The world saw terrorism’s darkest face on Tuesday. The cold-blooded >killing of 132 students and nine staff members in a school in Peshawar has left the entire world shaken at the terrorists’ determination to find ever softer targets and notch up higher levels of brutality. There could not have been a more vulnerable place than a school, or more defenceless targets than children. Yet, even in a place used to terrorist acts, even after the >Taliban targeted a 15-year-old girl called Malala Yusufzai two years ago, if parents continued to send their children to school, it was because they thought terrorism had already plumbed such depths that nothing worse could happen. They were proved tragically wrong. Going by the accounts of those who were inside and fortunate to live to tell the tale, the six men who entered the school were merciless, going from classroom to classroom hunting for those still alive. The Tehreek-e-Taliban Pakistan have claimed responsibility for the act, describing it as revenge for the Pakistan Army operation against them in North Waziristan and other parts of the north-western frontier region. The bombing campaigns by the Pakistan military in those regions had claimed civilian lives, and the Taliban have said they carried out the school bloodbath because they want the Army to feel the same pain. The Pakistani Taliban are evidently hoping to bring public pressure on the Army to call off operation Zarb-e-Azb entirely.
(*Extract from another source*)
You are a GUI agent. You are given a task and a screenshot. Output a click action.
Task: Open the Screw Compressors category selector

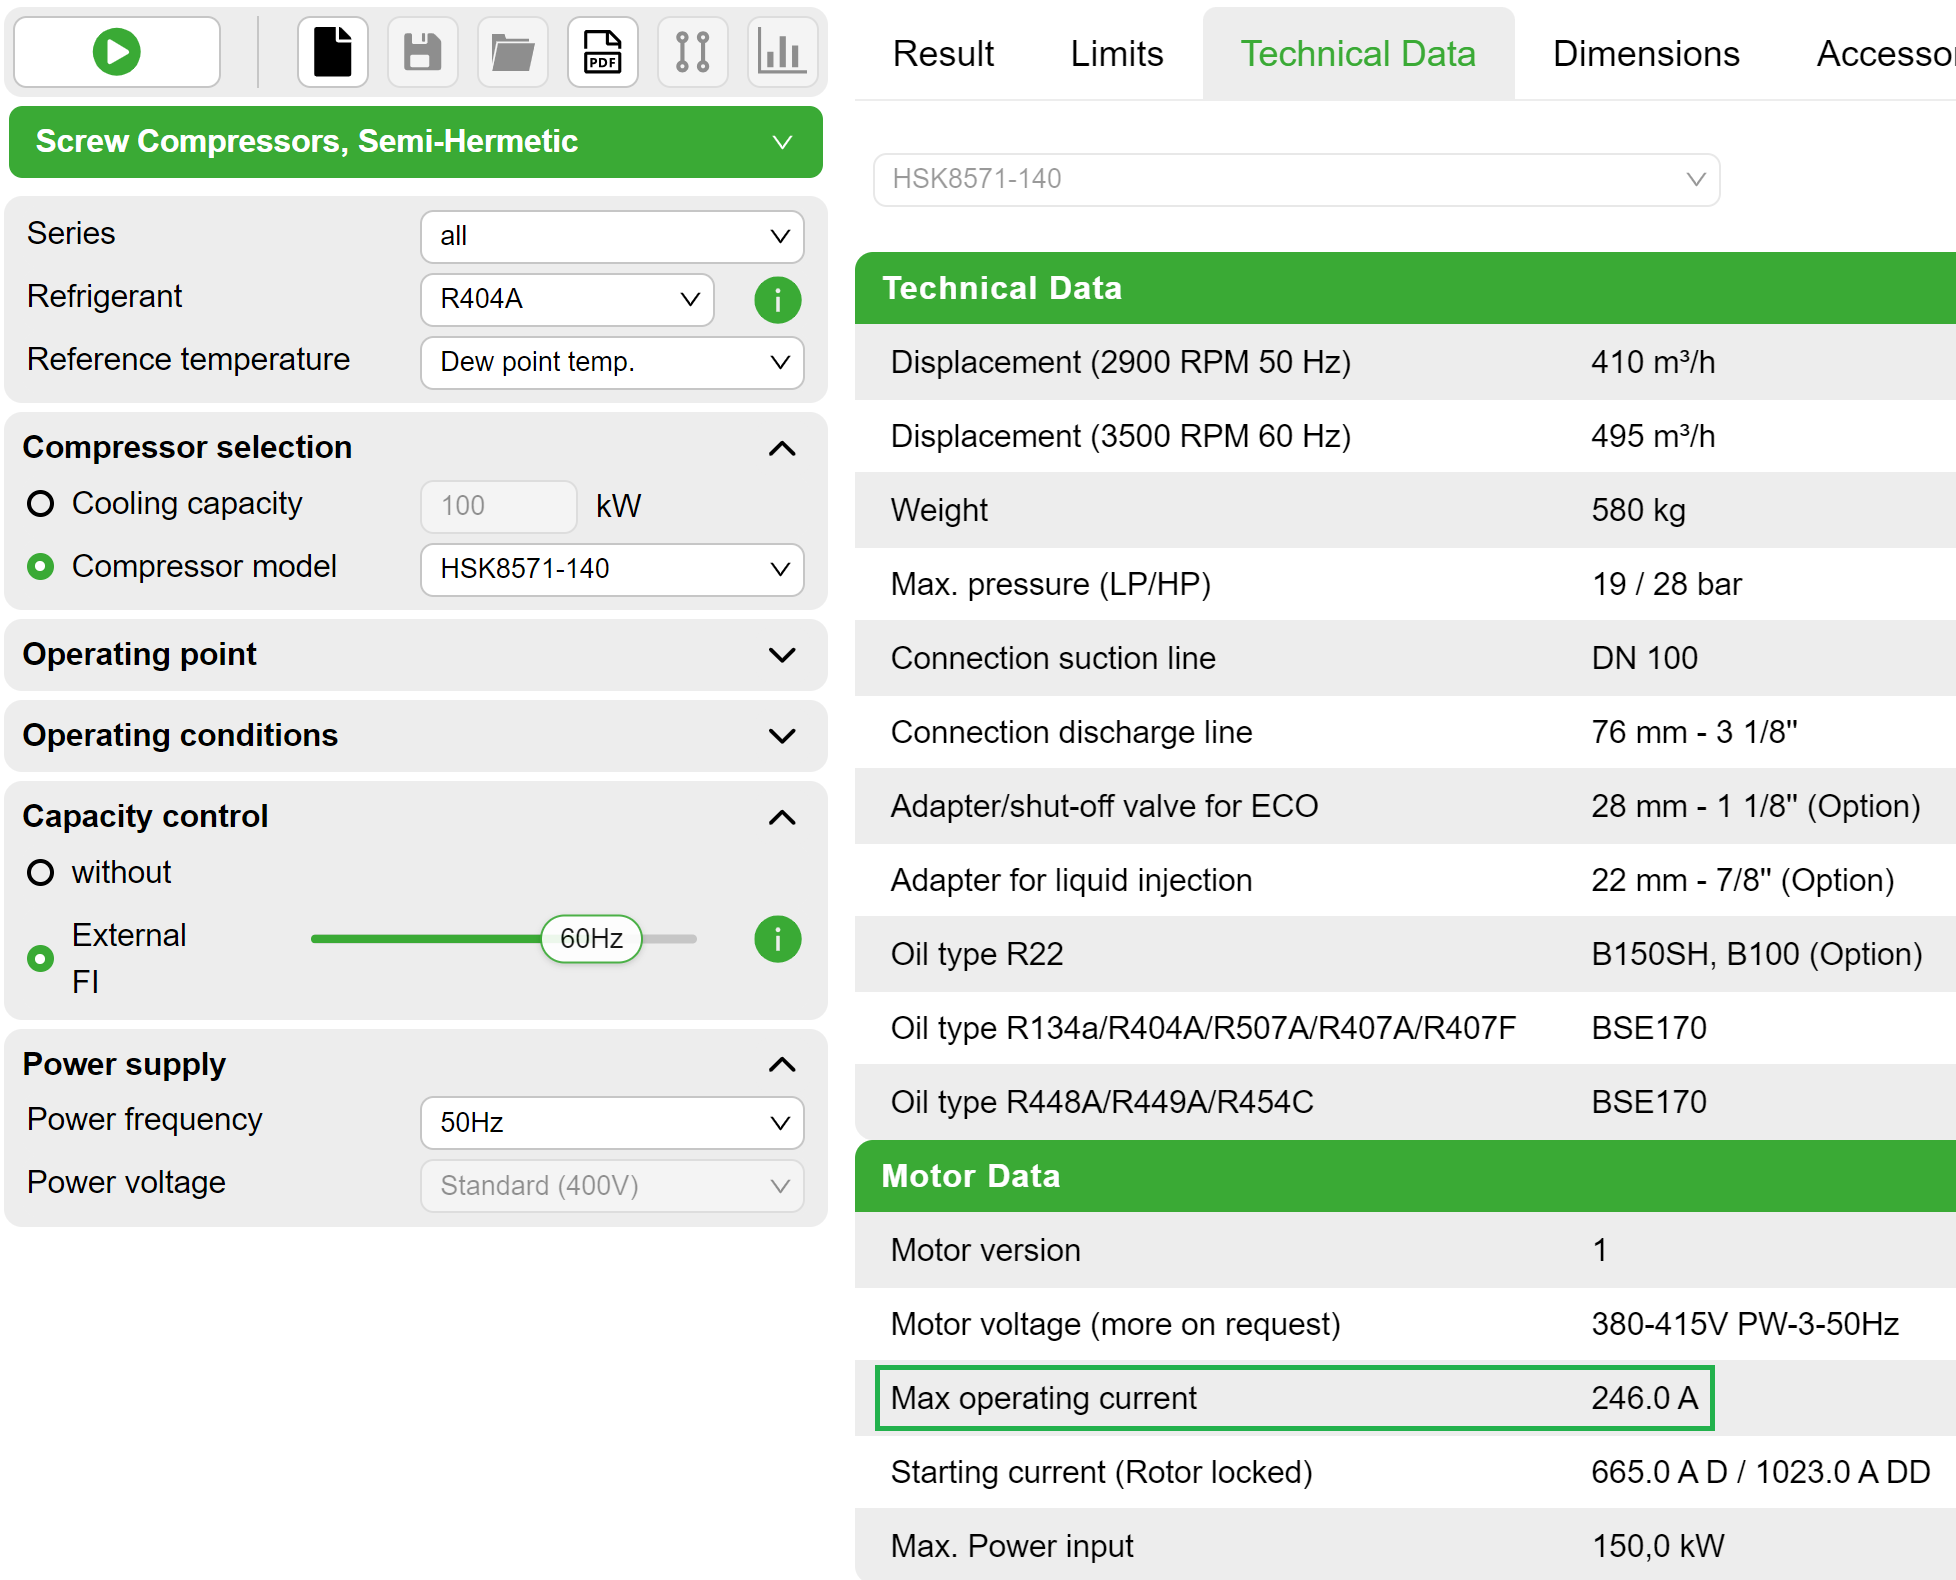pos(415,141)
Pakistan’s response to this outrage will be crucial to its own future, and to the peace and stability of the region. After an all-party meeting, Prime Minister Nawaz Sharif said that the military operation would go on until the last terrorist was eliminated. Army chief General Raheel Sharif has also stood firm. But it will take more than a drive against a select group of militants to root out terrorism. Decades of active encouragement by the Pakistani state and its security establishment to terrorism aimed at Afghanistan and India have engendered a high level of tolerance within sections of the Pakistani military, polity and society for such non-state actors. Only those with blinkers would believe that there are “good” and “bad” Taliban, that it is all right for the Lashkar-e-Taiba to run free and recruit for jihadi missions in India but it is unacceptable for Taliban to strike inside Pakistan. Lifting a moratorium on hangings, as Prime Minister Sharif has announced, is not going to stop terrorists. Unless the change comes in what Pakistan describes as its “national ideology”, in effect a fusion of religion with national security, militancy will continue to haunt the country. The widespread revulsion over the school massacre provides an opportunity to craft a new ideology that does not confuse terrorists with instruments of national security.